NOTE: Always keep copies of all of your assignments. If there is a problem with e-mail, you will need that copy to re-send for credit.
Avoid citing Wikipedia in academic essays. Since it is not edited by reputable experts, it often has errors and isn't reliable. It's okay to use it as a starting point for your own research, but go on and find other sources to verify the information, and cite those in your essay.
To get in touch with me, use my e-mail, call me the old-fashioned way, on the phone: (310) 233-4247, or come and see me in person at my office: NEA 273. My office hours are Monday through Thursday 9-9:30 a.m., and at other times by appointment.
- Recognize distinctive features of the major writers, literary works, movements, trends, and genres in the history of the novel from the 17th century to the present
- Demonstrate an understanding of these works in context including, though not limited to, historical, philosophical, social, political, religious, psychological, biographical, artistic backgrounds.

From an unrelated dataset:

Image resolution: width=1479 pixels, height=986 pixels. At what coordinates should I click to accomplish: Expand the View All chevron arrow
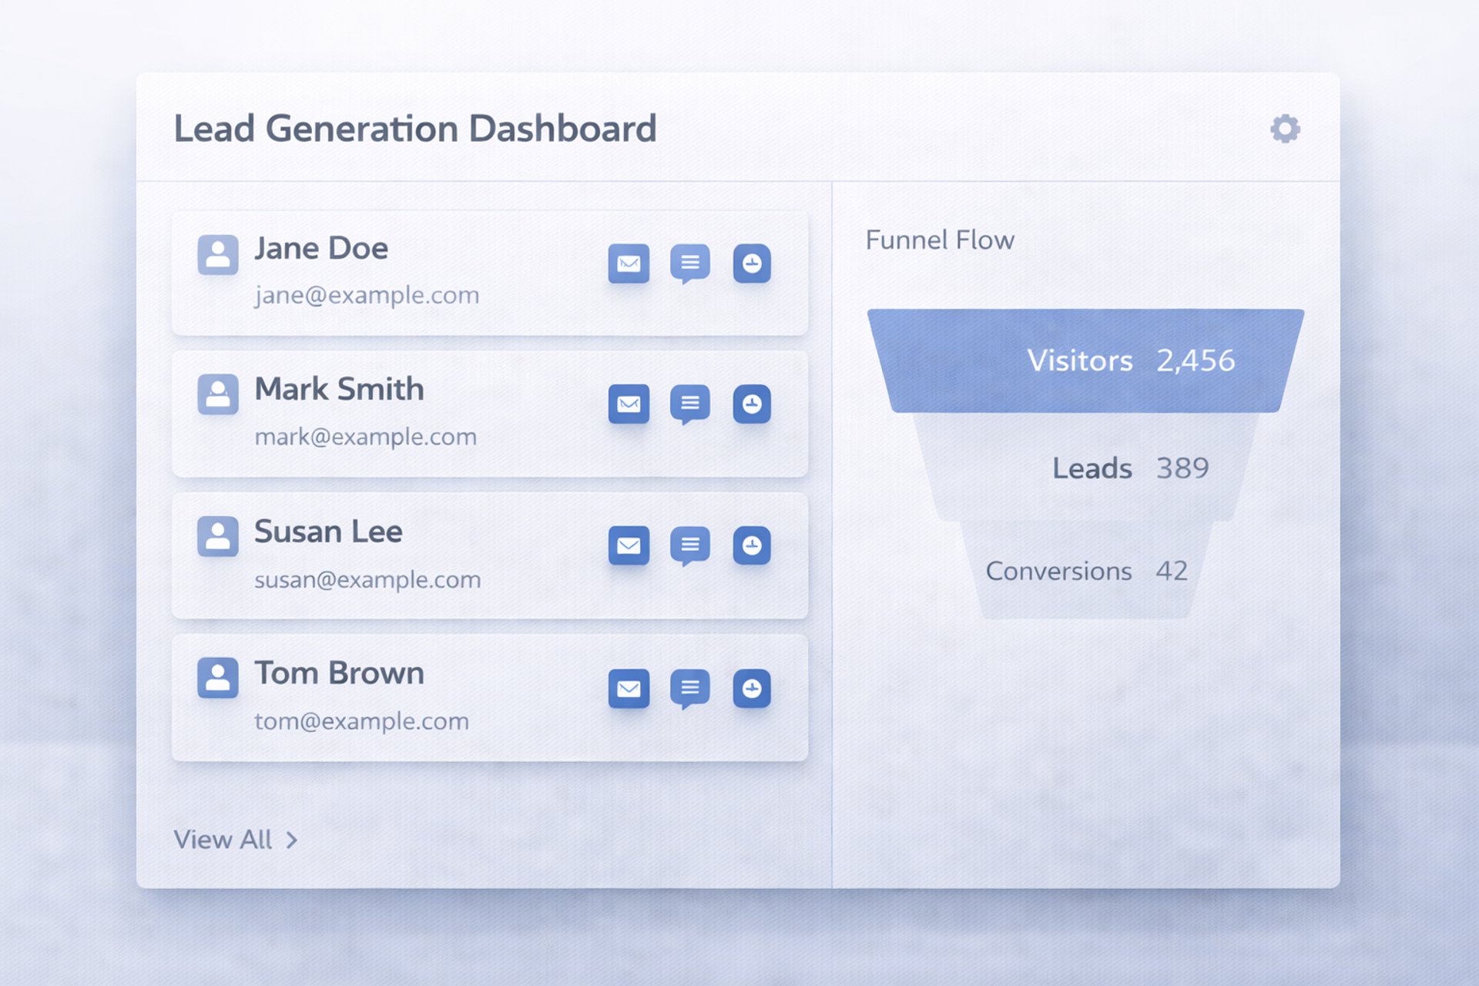pyautogui.click(x=292, y=840)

- Employ critical thinking and college-level methods and terminology of literary analysis to reading and interpreting literature by producing well-developed, fluent writing that supports premises about literary works and which utilizes logical observations supported by textual examples.
- Demonstrate continued understanding of MLA conventions developing essays that integrate source material and incorporate standard documentation and format.